As the Sixers announced yesterday in a press release, Andrew Bynum underwent bilateral arthroscopic surgery on both knees on Tuesday, effectively ending his season. The timeline for his recovery ensures he won't be off crutches until May, just weeks before he'll officially become a free agent. There likely won't be a more interesting case in free agency this summer than Bynum, who was once viewed as a lock for a maximum-salary contract, but is now considered a risk on more than a one-year deal. Here's the latest on the big man, who may never play a game for the Sixers:
- As Jason Wolf of the Courier-Post writes, the Sixers should receive about $6.76MM in salary relief from insurance on Bynum's contract this season. Rod Thorn indicated last week that the club was covered under the league-wide program, which sees the insurance company pay 80% of a disabled player's salary, following a 41-game waiting period. That means insurance will cover 80% of half of Bynum's $16,889,000 salary, for a total of $6,755,600.
- ESPN.com's Chris Broussard (Insider link) spoke to a handful of executives, asking them what sort of deal they anticipate for Bynum this summer, and some were more bullish on the center's prospects than others. Said one exec: "I don't think the guy's going to make a ton of money this summer. He's sat out the whole year. He's not going to make the max. He was on his way to making that for sure. I'd say make him a one-year, partially guaranteed offer."

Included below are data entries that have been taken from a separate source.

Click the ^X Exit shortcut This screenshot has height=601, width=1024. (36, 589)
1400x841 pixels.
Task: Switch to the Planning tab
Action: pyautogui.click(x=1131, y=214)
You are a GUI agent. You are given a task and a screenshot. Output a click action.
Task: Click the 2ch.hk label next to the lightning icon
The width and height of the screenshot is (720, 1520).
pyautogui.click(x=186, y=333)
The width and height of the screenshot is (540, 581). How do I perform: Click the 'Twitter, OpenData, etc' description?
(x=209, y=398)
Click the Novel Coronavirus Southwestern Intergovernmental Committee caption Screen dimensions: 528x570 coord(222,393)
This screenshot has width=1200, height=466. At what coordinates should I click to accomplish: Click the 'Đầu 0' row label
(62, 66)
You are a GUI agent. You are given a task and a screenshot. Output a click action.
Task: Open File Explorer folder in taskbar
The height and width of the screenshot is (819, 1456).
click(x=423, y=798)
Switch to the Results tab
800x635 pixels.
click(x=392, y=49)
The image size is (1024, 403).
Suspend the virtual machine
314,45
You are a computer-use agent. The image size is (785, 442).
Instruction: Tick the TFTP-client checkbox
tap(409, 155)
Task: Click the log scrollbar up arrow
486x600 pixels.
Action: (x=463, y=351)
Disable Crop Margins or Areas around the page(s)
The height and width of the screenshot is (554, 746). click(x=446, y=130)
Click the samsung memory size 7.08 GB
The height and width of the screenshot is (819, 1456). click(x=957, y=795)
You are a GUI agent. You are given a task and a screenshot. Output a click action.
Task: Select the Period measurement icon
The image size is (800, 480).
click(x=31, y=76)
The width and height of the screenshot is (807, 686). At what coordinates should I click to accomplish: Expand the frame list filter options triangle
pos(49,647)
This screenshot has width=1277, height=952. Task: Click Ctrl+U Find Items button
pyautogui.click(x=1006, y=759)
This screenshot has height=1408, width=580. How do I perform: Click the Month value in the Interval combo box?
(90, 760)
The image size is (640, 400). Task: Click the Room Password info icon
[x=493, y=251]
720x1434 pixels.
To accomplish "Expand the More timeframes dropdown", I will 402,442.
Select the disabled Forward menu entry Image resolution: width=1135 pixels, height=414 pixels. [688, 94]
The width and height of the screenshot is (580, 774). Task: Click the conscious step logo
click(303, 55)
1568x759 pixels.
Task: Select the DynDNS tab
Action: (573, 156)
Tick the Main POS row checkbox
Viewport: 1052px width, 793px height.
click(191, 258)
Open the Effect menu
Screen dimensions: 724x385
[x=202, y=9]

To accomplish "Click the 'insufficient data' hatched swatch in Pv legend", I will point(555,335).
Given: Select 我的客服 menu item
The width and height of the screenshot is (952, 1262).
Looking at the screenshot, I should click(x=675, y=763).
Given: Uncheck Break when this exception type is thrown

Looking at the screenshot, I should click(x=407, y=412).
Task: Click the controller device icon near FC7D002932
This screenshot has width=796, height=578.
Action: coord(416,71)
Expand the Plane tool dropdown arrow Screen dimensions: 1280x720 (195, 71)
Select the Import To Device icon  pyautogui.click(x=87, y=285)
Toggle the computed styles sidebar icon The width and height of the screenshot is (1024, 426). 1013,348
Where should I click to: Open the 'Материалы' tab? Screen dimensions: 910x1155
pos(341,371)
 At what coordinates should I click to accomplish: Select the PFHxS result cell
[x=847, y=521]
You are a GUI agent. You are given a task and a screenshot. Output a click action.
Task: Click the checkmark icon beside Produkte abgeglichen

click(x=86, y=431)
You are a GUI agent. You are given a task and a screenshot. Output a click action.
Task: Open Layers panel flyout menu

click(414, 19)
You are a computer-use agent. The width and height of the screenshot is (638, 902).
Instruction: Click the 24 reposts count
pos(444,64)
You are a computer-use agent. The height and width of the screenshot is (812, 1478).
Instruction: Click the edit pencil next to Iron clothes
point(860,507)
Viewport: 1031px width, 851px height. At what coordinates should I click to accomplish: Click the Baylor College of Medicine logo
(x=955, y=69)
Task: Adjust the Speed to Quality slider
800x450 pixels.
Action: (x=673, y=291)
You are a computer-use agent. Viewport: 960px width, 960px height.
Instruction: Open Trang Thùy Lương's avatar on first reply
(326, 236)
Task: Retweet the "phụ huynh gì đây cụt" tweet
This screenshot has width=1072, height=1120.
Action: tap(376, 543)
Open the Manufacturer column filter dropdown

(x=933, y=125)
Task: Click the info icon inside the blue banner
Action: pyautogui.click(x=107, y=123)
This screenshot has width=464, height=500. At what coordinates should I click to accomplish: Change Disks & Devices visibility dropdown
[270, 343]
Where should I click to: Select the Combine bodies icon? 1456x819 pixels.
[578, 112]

- Another exec polled by Broussard was more optimistic about Bynum's chances of getting the max for at least the first year: "I think you've got to do a two-year deal; really, a four-year deal…. I would max him the first year, give him the second year half-guaranteed. It'd be fully guaranteed if he plays a certain number of games. So in a four-year deal, the first year is 100% guaranteed; the second year is 50% guaranteed but if you play 60 games the second year, it's fully guaranteed. Same thing in the third year."
- The same exec said he could see the Rockets making an offer like that, but that Mark Cuban and the Mavericks would likely be reluctant to do such a deal.